━━━━━ Dataset records
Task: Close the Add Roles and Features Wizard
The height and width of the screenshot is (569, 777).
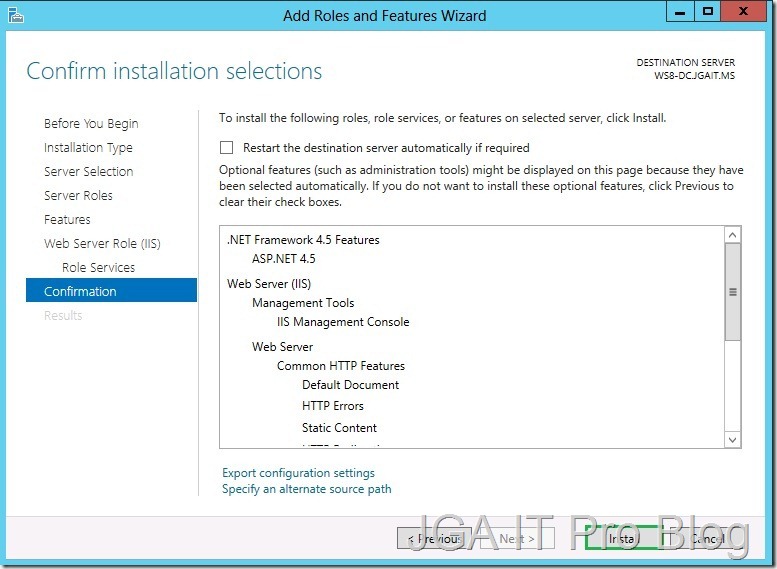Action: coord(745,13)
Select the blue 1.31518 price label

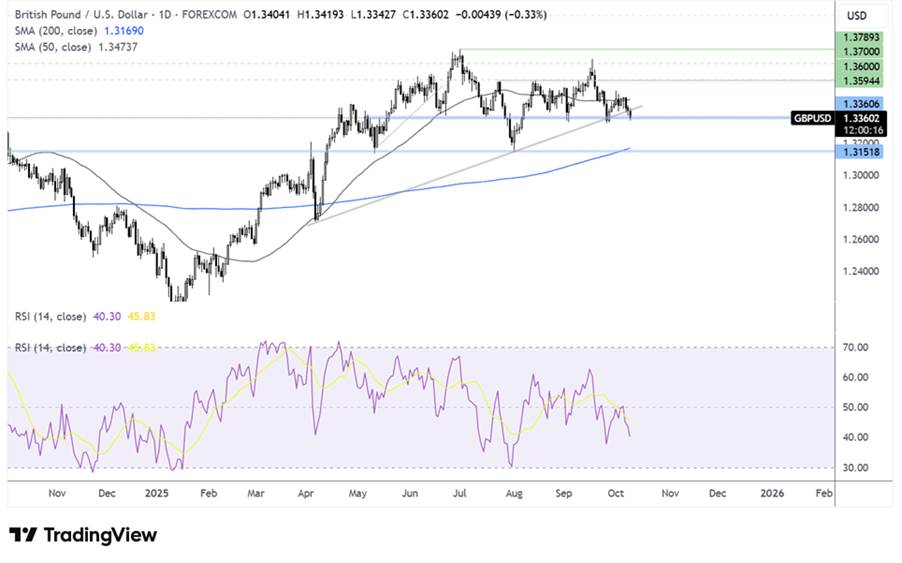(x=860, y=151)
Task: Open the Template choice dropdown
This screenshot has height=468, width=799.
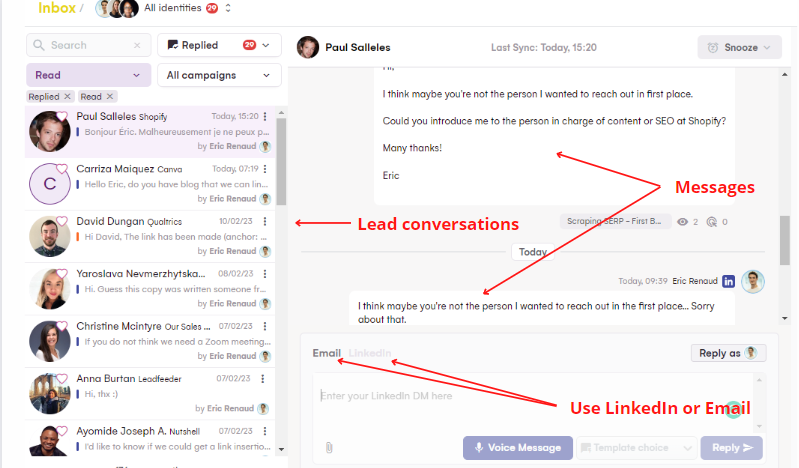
━━━━━━━━━━
About this exercise:
Return every line from the entries that holds the string "Task".

Response area:
Task: Close the Add Roles and Features Wizard
Task: Open the Template choice dropdown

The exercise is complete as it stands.